Dataset entries:
-=-=-

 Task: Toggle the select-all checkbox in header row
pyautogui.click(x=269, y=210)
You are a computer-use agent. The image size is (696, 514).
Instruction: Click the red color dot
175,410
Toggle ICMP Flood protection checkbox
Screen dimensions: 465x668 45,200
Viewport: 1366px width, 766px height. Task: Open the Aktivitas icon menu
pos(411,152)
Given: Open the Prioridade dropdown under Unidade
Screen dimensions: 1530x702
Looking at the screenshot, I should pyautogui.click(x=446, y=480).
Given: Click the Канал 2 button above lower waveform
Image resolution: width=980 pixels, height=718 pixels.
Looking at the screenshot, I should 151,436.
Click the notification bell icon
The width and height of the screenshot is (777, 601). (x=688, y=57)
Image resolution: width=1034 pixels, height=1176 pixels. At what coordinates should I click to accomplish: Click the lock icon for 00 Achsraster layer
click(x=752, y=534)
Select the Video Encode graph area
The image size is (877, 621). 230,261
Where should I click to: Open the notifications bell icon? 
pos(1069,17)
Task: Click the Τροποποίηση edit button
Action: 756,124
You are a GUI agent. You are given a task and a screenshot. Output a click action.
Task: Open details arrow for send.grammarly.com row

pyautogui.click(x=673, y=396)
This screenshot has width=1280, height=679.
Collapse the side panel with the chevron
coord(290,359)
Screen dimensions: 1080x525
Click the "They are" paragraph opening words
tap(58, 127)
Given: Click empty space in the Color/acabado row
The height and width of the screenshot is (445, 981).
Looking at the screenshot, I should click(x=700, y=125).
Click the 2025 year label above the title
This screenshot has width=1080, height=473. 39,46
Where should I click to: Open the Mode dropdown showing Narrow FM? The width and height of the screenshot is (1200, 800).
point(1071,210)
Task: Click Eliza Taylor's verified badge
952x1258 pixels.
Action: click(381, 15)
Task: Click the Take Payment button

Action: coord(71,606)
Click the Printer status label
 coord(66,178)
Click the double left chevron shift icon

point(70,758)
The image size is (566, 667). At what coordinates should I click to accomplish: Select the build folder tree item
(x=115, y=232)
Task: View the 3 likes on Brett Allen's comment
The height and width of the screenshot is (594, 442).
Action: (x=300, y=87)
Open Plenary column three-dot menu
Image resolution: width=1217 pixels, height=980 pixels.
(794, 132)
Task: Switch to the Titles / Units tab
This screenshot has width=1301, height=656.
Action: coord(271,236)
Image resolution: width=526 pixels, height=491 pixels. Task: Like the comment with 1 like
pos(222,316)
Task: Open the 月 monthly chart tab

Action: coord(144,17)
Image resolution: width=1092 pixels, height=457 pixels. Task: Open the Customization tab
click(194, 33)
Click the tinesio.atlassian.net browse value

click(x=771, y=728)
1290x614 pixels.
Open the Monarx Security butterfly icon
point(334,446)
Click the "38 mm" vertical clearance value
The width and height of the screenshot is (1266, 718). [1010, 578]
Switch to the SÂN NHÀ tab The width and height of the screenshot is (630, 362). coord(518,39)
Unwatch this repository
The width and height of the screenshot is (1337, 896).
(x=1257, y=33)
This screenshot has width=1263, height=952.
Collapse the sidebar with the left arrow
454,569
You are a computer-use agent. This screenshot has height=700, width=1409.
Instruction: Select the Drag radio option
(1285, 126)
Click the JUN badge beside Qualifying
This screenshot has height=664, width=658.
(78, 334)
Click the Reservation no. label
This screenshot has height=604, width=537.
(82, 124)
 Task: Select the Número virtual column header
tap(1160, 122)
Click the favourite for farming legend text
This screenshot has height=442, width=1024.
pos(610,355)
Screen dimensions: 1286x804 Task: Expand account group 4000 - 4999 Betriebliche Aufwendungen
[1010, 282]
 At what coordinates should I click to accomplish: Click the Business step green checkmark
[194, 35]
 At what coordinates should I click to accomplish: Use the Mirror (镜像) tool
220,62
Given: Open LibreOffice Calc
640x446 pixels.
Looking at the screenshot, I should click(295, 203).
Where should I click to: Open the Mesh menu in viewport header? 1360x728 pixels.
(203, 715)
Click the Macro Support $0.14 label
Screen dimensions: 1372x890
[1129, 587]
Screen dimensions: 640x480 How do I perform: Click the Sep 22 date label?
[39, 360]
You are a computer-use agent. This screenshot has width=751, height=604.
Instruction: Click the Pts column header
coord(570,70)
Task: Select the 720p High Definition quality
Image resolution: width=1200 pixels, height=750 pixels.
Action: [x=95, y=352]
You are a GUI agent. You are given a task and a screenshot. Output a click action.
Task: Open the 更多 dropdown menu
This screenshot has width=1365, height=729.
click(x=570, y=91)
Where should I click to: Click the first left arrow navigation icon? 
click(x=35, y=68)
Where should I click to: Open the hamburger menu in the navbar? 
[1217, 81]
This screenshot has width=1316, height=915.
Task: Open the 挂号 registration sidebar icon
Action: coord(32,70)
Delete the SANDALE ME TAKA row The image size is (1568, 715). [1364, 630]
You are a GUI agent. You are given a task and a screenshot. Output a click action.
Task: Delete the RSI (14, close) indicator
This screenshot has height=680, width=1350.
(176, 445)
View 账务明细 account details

-=-=-

| What is expected |
The answer must be the same records, repeated exactly and in full.

| Response area |
 Task: Toggle the select-all checkbox in header row
pyautogui.click(x=269, y=210)
You are a computer-use agent. The image size is (696, 514).
Instruction: Click the red color dot
175,410
Toggle ICMP Flood protection checkbox
Screen dimensions: 465x668 45,200
Viewport: 1366px width, 766px height. Task: Open the Aktivitas icon menu
pos(411,152)
Given: Open the Prioridade dropdown under Unidade
Screen dimensions: 1530x702
Looking at the screenshot, I should pyautogui.click(x=446, y=480).
Given: Click the Канал 2 button above lower waveform
Image resolution: width=980 pixels, height=718 pixels.
Looking at the screenshot, I should 151,436.
Click the notification bell icon
The width and height of the screenshot is (777, 601). (x=688, y=57)
Image resolution: width=1034 pixels, height=1176 pixels. At what coordinates should I click to accomplish: Click the lock icon for 00 Achsraster layer
click(x=752, y=534)
Select the Video Encode graph area
The image size is (877, 621). 230,261
Where should I click to: Open the notifications bell icon? 
pos(1069,17)
Task: Click the Τροποποίηση edit button
Action: 756,124
You are a GUI agent. You are given a task and a screenshot. Output a click action.
Task: Open details arrow for send.grammarly.com row

pyautogui.click(x=673, y=396)
This screenshot has width=1280, height=679.
Collapse the side panel with the chevron
coord(290,359)
Screen dimensions: 1080x525
Click the "They are" paragraph opening words
tap(58, 127)
Given: Click empty space in the Color/acabado row
The height and width of the screenshot is (445, 981).
Looking at the screenshot, I should click(x=700, y=125).
Click the 2025 year label above the title
This screenshot has width=1080, height=473. 39,46
Where should I click to: Open the Mode dropdown showing Narrow FM? The width and height of the screenshot is (1200, 800).
point(1071,210)
Task: Click Eliza Taylor's verified badge
952x1258 pixels.
Action: click(381, 15)
Task: Click the Take Payment button

Action: coord(71,606)
Click the Printer status label
 coord(66,178)
Click the double left chevron shift icon

point(70,758)
The image size is (566, 667). At what coordinates should I click to accomplish: Select the build folder tree item
(x=115, y=232)
Task: View the 3 likes on Brett Allen's comment
The height and width of the screenshot is (594, 442).
Action: (x=300, y=87)
Open Plenary column three-dot menu
Image resolution: width=1217 pixels, height=980 pixels.
(794, 132)
Task: Switch to the Titles / Units tab
This screenshot has width=1301, height=656.
Action: coord(271,236)
Image resolution: width=526 pixels, height=491 pixels. Task: Like the comment with 1 like
pos(222,316)
Task: Open the 月 monthly chart tab

Action: coord(144,17)
Image resolution: width=1092 pixels, height=457 pixels. Task: Open the Customization tab
click(194, 33)
Click the tinesio.atlassian.net browse value

click(x=771, y=728)
1290x614 pixels.
Open the Monarx Security butterfly icon
point(334,446)
Click the "38 mm" vertical clearance value
The width and height of the screenshot is (1266, 718). [1010, 578]
Switch to the SÂN NHÀ tab The width and height of the screenshot is (630, 362). coord(518,39)
Unwatch this repository
The width and height of the screenshot is (1337, 896).
(x=1257, y=33)
This screenshot has width=1263, height=952.
Collapse the sidebar with the left arrow
454,569
You are a computer-use agent. This screenshot has height=700, width=1409.
Instruction: Select the Drag radio option
(1285, 126)
Click the JUN badge beside Qualifying
This screenshot has height=664, width=658.
(78, 334)
Click the Reservation no. label
This screenshot has height=604, width=537.
(82, 124)
 Task: Select the Número virtual column header
tap(1160, 122)
Click the favourite for farming legend text
This screenshot has height=442, width=1024.
pos(610,355)
Screen dimensions: 1286x804 Task: Expand account group 4000 - 4999 Betriebliche Aufwendungen
[1010, 282]
 At what coordinates should I click to accomplish: Click the Business step green checkmark
[194, 35]
 At what coordinates should I click to accomplish: Use the Mirror (镜像) tool
220,62
Given: Open LibreOffice Calc
640x446 pixels.
Looking at the screenshot, I should click(295, 203).
Where should I click to: Open the Mesh menu in viewport header? 1360x728 pixels.
(203, 715)
Click the Macro Support $0.14 label
Screen dimensions: 1372x890
[1129, 587]
Screen dimensions: 640x480 How do I perform: Click the Sep 22 date label?
[39, 360]
You are a computer-use agent. This screenshot has width=751, height=604.
Instruction: Click the Pts column header
coord(570,70)
Task: Select the 720p High Definition quality
Image resolution: width=1200 pixels, height=750 pixels.
Action: [x=95, y=352]
You are a GUI agent. You are given a task and a screenshot. Output a click action.
Task: Open the 更多 dropdown menu
This screenshot has width=1365, height=729.
click(x=570, y=91)
Where should I click to: Click the first left arrow navigation icon? 
click(x=35, y=68)
Where should I click to: Open the hamburger menu in the navbar? 
[1217, 81]
This screenshot has width=1316, height=915.
Task: Open the 挂号 registration sidebar icon
Action: coord(32,70)
Delete the SANDALE ME TAKA row The image size is (1568, 715). [1364, 630]
You are a GUI agent. You are given a task and a screenshot. Output a click action.
Task: Delete the RSI (14, close) indicator
This screenshot has height=680, width=1350.
(176, 445)
View 账务明细 account details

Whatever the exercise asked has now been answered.